James P.
James P.

Reputation: 19607

Why use default access for methods in a generic DAO interface?

I found this code for a generic DAO interface while browsing around:

public interface GenericDAO<T, ID extends Serializable> {

    Class<T> getEntityClass();

    T findById(final ID id);

    List<T> findAll();
    List<T> findByExample(final T exampleInstance);

    List<T> findByNamedQuery(
        final String queryName,
        Object... params
    );

    List<T> findByNamedQueryAndNamedParams(
        final String queryName,
        final Map<String, ?extends Object> params
    );

    int countAll();

    int countByExample(final T exampleInstance);

    T save(final T entity);

    boolean delete(final T entity);
}

Is there any reason in particular for leaving methods with the default access modifier (class/package: yes, subclass/world: no)?

P.S: An added question.
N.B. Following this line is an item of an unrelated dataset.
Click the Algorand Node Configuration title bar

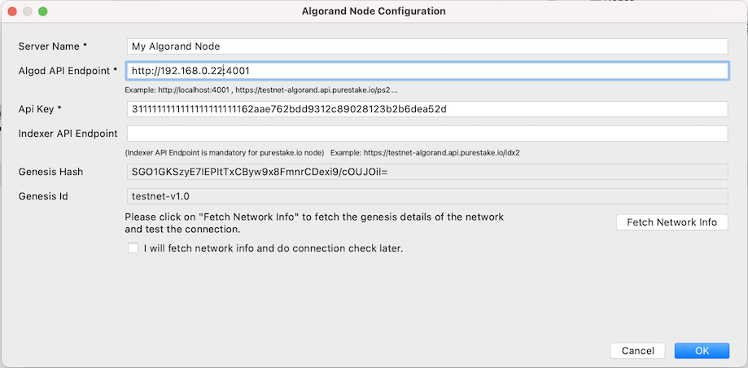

Are IDs usually found in implementations which don't depend on a RDBMS (XML, flat file...) ?

Upvotes: 0

Views: 757

Answers (1)

JB Nizet
JB Nizet

Reputation: 691655

Methods of an interface are implicitely public. Using the public modifier is thus redundant and unnecessary.

Checkstyle even has a rule to check that public is not used in interface methods.